Start

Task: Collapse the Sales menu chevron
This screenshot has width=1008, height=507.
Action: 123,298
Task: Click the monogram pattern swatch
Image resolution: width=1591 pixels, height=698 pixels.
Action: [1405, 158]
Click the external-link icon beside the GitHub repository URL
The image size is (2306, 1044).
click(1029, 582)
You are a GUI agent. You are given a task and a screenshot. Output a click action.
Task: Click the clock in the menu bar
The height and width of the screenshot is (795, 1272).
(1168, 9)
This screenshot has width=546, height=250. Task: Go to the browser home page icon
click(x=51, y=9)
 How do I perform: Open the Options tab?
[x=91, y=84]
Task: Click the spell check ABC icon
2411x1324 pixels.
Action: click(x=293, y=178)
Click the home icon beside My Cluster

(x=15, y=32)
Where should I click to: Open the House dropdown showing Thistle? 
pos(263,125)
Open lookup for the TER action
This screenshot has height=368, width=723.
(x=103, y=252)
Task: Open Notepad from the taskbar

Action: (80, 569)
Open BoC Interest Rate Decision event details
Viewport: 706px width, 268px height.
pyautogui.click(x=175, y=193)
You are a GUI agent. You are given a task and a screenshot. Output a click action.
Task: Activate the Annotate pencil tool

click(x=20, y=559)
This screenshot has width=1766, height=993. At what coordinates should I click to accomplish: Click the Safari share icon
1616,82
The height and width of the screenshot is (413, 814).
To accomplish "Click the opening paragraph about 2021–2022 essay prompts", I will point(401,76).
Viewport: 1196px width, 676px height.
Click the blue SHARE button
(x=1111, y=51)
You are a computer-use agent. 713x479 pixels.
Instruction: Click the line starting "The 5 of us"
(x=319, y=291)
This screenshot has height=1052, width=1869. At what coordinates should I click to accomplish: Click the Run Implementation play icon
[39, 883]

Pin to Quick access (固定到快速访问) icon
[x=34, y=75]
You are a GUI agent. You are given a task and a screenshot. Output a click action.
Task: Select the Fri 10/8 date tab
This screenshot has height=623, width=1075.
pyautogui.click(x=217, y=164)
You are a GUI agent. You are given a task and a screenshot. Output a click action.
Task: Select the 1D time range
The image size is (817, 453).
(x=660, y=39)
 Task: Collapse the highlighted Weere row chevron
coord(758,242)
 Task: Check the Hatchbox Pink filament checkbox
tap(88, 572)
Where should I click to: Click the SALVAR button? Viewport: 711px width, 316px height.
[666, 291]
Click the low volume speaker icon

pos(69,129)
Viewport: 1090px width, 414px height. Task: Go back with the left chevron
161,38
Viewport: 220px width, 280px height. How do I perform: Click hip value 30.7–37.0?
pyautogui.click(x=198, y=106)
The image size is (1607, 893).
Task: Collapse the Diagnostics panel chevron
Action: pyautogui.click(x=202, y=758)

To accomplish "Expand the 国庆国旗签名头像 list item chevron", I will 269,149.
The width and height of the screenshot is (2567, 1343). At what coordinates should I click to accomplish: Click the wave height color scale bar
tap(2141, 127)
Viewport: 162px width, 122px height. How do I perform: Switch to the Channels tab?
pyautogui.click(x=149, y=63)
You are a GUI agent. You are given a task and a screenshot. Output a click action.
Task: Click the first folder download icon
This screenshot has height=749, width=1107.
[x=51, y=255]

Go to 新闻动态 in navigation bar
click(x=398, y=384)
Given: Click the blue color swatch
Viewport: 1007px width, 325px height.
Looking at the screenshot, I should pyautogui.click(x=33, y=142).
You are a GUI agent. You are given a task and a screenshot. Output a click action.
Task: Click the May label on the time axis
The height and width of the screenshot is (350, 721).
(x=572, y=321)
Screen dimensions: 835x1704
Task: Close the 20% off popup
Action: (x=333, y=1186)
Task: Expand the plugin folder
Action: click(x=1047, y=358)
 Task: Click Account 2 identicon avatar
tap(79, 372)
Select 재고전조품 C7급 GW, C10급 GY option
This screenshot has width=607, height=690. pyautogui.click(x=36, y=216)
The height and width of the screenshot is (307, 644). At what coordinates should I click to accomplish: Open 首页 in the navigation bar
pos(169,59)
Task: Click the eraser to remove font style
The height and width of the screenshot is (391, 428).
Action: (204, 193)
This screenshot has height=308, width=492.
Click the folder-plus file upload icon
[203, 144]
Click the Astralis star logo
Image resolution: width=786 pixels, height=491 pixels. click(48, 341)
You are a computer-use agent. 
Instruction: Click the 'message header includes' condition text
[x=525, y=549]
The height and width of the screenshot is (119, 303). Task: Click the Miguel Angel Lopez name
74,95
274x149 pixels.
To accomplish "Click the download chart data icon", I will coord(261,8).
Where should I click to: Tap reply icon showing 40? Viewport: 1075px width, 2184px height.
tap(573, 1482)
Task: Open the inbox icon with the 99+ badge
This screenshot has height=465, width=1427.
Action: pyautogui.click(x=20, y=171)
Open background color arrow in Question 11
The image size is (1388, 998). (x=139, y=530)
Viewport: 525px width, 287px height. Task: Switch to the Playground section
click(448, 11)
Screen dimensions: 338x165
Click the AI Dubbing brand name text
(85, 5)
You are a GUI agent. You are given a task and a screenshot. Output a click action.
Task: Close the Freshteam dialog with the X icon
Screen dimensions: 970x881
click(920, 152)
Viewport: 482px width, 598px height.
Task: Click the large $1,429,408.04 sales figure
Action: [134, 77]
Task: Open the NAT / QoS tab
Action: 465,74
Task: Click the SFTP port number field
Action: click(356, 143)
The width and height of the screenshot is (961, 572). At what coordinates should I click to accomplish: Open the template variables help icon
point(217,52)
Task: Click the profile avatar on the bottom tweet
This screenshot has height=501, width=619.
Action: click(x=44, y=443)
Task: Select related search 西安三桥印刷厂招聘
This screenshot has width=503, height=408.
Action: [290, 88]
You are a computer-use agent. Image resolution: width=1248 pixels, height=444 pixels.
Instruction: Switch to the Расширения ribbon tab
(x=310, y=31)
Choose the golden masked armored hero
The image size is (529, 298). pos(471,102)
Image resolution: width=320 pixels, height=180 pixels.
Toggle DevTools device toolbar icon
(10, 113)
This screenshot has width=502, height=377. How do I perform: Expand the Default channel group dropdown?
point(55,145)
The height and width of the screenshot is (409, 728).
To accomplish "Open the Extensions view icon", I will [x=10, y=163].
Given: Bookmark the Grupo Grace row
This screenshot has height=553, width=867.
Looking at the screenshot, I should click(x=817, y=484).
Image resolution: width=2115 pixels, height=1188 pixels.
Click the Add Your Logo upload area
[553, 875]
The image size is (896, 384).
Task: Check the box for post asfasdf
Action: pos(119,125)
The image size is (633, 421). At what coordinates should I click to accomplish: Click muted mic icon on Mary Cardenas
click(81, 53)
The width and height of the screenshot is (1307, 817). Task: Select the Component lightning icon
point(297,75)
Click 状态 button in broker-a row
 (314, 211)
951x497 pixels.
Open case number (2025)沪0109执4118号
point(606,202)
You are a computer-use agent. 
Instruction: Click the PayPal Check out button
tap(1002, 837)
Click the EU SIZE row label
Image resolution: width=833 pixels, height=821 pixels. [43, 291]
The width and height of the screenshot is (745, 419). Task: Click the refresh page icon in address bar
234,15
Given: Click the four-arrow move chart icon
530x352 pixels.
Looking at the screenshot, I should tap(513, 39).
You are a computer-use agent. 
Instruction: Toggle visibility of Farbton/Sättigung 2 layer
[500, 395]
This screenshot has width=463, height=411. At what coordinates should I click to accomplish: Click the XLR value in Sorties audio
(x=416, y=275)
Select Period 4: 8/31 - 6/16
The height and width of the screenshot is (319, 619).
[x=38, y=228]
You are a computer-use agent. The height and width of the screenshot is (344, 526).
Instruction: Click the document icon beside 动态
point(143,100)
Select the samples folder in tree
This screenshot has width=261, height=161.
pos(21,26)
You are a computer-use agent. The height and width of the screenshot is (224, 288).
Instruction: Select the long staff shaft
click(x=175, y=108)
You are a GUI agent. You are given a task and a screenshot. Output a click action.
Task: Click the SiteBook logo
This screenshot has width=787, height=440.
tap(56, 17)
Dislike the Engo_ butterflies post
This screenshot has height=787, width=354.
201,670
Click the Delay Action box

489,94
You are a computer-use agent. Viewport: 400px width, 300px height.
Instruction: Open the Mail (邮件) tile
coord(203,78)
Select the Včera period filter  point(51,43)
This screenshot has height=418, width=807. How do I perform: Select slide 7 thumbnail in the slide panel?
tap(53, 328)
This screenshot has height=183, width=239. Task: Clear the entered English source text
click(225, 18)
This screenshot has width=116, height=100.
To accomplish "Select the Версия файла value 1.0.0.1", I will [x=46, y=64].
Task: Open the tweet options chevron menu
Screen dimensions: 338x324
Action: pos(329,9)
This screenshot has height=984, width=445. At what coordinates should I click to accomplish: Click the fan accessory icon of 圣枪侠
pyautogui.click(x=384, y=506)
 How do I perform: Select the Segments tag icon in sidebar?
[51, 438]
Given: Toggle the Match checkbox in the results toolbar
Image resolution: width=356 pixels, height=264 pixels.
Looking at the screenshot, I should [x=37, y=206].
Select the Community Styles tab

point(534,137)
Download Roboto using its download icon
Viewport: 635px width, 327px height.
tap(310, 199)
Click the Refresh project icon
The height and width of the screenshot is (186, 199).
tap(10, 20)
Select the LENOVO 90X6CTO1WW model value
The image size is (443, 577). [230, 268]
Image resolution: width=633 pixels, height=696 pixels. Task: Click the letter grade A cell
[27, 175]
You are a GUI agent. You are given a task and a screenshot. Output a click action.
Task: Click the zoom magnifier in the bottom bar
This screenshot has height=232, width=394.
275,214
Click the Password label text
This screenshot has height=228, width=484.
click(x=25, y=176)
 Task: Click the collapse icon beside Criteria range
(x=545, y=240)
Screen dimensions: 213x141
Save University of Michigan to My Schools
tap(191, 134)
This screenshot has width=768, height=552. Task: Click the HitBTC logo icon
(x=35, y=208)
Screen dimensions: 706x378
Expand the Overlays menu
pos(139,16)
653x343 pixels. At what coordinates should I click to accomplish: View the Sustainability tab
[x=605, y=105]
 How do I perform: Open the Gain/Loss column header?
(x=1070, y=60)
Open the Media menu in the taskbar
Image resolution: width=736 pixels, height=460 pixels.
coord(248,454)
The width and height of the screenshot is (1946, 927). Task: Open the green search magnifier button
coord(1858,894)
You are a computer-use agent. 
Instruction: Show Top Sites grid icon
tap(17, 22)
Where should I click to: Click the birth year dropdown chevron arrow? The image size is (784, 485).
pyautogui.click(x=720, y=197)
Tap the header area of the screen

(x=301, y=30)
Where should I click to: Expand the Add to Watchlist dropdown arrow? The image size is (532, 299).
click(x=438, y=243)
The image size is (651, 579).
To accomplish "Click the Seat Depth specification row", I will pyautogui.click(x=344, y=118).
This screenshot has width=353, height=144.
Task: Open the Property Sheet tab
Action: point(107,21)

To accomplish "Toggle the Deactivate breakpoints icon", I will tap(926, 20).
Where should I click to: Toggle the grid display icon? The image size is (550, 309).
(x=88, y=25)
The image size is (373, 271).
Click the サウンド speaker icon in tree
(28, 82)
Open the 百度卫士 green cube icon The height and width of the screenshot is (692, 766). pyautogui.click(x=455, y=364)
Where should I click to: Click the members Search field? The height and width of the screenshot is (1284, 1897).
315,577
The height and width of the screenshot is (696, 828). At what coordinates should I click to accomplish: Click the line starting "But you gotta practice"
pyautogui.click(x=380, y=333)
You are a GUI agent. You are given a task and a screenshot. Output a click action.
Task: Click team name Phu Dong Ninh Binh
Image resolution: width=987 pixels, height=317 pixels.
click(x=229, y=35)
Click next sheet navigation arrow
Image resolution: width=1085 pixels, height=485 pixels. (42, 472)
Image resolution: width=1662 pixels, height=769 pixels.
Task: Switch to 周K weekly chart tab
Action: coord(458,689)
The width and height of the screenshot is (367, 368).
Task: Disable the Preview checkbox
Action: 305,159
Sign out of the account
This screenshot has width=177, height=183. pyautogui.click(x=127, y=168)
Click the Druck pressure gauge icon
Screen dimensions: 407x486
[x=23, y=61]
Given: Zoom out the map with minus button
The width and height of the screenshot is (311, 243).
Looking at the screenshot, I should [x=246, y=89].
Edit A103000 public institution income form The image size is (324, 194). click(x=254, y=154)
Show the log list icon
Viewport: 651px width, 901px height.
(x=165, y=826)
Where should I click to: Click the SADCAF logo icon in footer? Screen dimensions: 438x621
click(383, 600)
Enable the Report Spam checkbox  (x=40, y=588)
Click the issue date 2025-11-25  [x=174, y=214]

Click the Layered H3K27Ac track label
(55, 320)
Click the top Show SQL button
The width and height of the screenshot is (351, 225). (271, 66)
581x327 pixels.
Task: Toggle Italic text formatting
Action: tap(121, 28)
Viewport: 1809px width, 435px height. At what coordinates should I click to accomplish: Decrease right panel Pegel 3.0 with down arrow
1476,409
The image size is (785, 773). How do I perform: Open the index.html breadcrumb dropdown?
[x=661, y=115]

End

_WHAT THE TASK ASKS_
Rewrite the listing from the line containing "The image size is (373, 271)." up to and including its final line, replacing "speaker" with "audio" and leaving everything else unchanged.

_TASK SOLUTION_
The image size is (373, 271).
Click the サウンド audio icon in tree
(28, 82)
Open the 百度卫士 green cube icon The height and width of the screenshot is (692, 766). pyautogui.click(x=455, y=364)
Where should I click to: Click the members Search field? The height and width of the screenshot is (1284, 1897).
315,577
The height and width of the screenshot is (696, 828). At what coordinates should I click to accomplish: Click the line starting "But you gotta practice"
pyautogui.click(x=380, y=333)
You are a GUI agent. You are given a task and a screenshot. Output a click action.
Task: Click team name Phu Dong Ninh Binh
Image resolution: width=987 pixels, height=317 pixels.
click(x=229, y=35)
Click next sheet navigation arrow
Image resolution: width=1085 pixels, height=485 pixels. (42, 472)
Image resolution: width=1662 pixels, height=769 pixels.
Task: Switch to 周K weekly chart tab
Action: coord(458,689)
The width and height of the screenshot is (367, 368).
Task: Disable the Preview checkbox
Action: 305,159
Sign out of the account
This screenshot has width=177, height=183. pyautogui.click(x=127, y=168)
Click the Druck pressure gauge icon
Screen dimensions: 407x486
[x=23, y=61]
Given: Zoom out the map with minus button
The width and height of the screenshot is (311, 243).
Looking at the screenshot, I should [x=246, y=89].
Edit A103000 public institution income form The image size is (324, 194). click(x=254, y=154)
Show the log list icon
Viewport: 651px width, 901px height.
(x=165, y=826)
Where should I click to: Click the SADCAF logo icon in footer? Screen dimensions: 438x621
click(383, 600)
Enable the Report Spam checkbox  (x=40, y=588)
Click the issue date 2025-11-25  [x=174, y=214]

Click the Layered H3K27Ac track label
(55, 320)
Click the top Show SQL button
The width and height of the screenshot is (351, 225). (271, 66)
581x327 pixels.
Task: Toggle Italic text formatting
Action: tap(121, 28)
Viewport: 1809px width, 435px height. At what coordinates should I click to accomplish: Decrease right panel Pegel 3.0 with down arrow
1476,409
The image size is (785, 773). How do I perform: Open the index.html breadcrumb dropdown?
[x=661, y=115]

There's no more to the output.